Siddharth Tripathi 

Siddharth Tripathi (SX 2013)* is using natural compounds to find new treatments for fungal infections.

Tell us about your educational background, including your doctoral research.
SiddharthTripathi2I have a MS and PhD in botany from India. After qualifying for a research fellowship from the Council of Scientific and Industrial Research, the leading Indian R&D organization, I joined the Plant Gene Expression Laboratory at the National Botanical Research Institute in Lucknow, India, for doctoral research. My doctoral research was in the plant biotechnology area and was focused on discovering genes involved in abscission, a process by which plant parts are shed in order to discard unwanted parts or allow for seed dispersal. By utilizing the rose as a model plant, I identified several novel genes involved in petal abscission. 

What is the focus of your current research?
At present, I am working as a postdoctoral research associate at the National Center for Natural Product Research within the School of Pharmacy of University of Mississippi. The overall goal of my research work is to discover new drugs for treating fungal infections that occur in immunocompromised patients. By utilizing natural compounds that are present in plants, animals, and microbes, this work has the potential to identify novel drug molecules that are safer, less toxic, and work through novel mechanisms compared to currently-used antifungal drugs. My work is focused on identifying the molecular mechanism by which these drug molecules kill fungal cells. 

Tell us about something we might see in our daily lives that directly correlates to your work. 
SiddharthTripathi1Fungal infections such as athlete's foot and yeast infections are all too common, and current treatments cannot adequately eliminate these infections. In addition, fatal fungal infections occur in cancer patients undergoing chemotherapy and also in patients undergoing organ transplantation and aggressive surgery. Current antifungal drugs are few and have several limitations such as an inability to cause complete killing of some fungi, as well as toxicity and resistance. Therefore, new drugs are immensely needed that are less toxic, more efficacious, work through a novel mechanism, or that can be used in combination with existing drugs to overcome drug resistance. 

What is an example of how multi-disciplinary research directly contributed to your work?
For the past several years, I have been working in a multi-disciplinary research team of microbiologists, chemists, and molecular biologists. In our team, the chemists isolate natural products from living organisms. The microbiologists check the efficacy of these natural compounds against fungal pathogens, and finally I, as a molecular biologist, contribute by finding the mechanism of action of these natural compounds. I believe that the contributions of all team members are absolutely essential for the success of this project. 

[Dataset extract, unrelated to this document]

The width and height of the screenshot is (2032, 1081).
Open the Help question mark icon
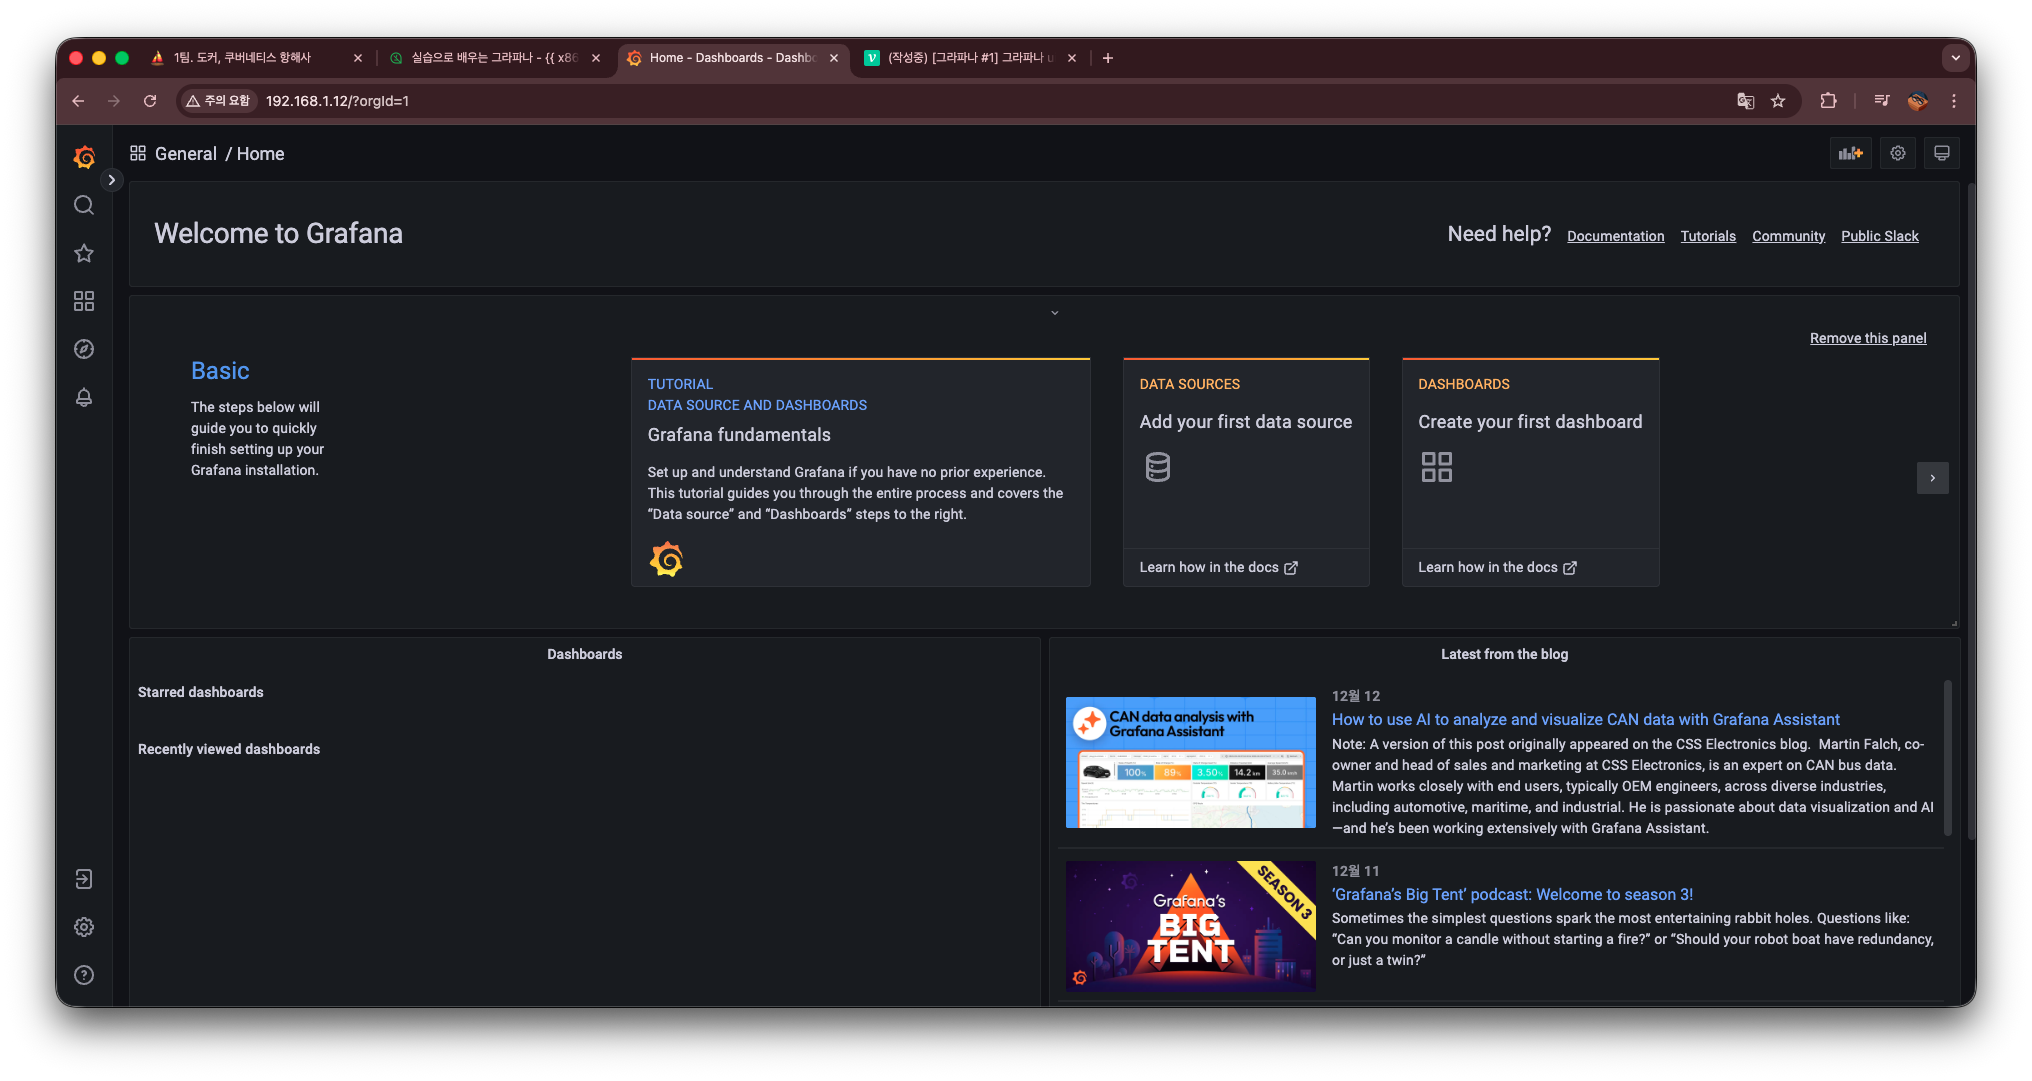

What has the honor of induction into Sigma Xi meant to you?
It's a great privilege to be a full member of Sigma Xi. Sigma Xi is a global platform to promote scientific innovativeness and encourage a sense of teamwork among scientists; being a full member makes me more responsible and dedicated to my research. I feel proud to be a member of a community of renowned scientists including several Nobel laureates. Being a member, I had the wonderful opportunity to serve as a judge for Conrad Foundation's 2014 Spirit of Innovation Challenge, a competition for students from around the world. They address global sustainability by creating an innovative product or service using science, technology, engineering, and math. 

Has Sigma Xi helped to advance your career?
Sigma Xi provides me an excellent opportunity to introduce myself to scientists across the world, giving me a chance to learn from them and convey my own work to them. 

When you're not working on your research, what do you do in your free time? 
In my free time I love to play soccer with my son. I like traveling and spending time with my friends and family. My thinking is "Let's explore this world while we can, who knows what will happen tomorrow." 

What is your favorite motto?
"Dream is not that which you see while sleeping, it is something that does not let you sleep."
—Dr. A. P. J. Abdul Kalam 

What advice would you give a young researcher just starting out in your field? 
My advice to young researcher is to have single-minded dedication towards the goal to get success. Research is an exciting journey, be honest with yourself, have patience, and develop skills to think differently. 

What advances do you see in your field of research over the next 100 years?
I am very optimistic about the future of antifungal drug discovery research. I believe that the discovery of new antifungal drugs, especially with the help of novel genomic and genetic technologies, will provide solutions to find effective treatment and prevent the ever-growing worldwide problem of invasive fungal infections.

About the Meet Your Fellow Companion series: Sigma Xi's motto is the Greek "Spoudon Xynones," or "Companions in Zealous Research." With that thought in mind, we like to highlight "Fellow Companions" to learn more about their work and what the honor of induction to Sigma Xi has meant for their careers. 

The articles are published in the Sigma Xi Today section of American Scientist and here on the website. 

*Represents the year a member joined Sigma Xi.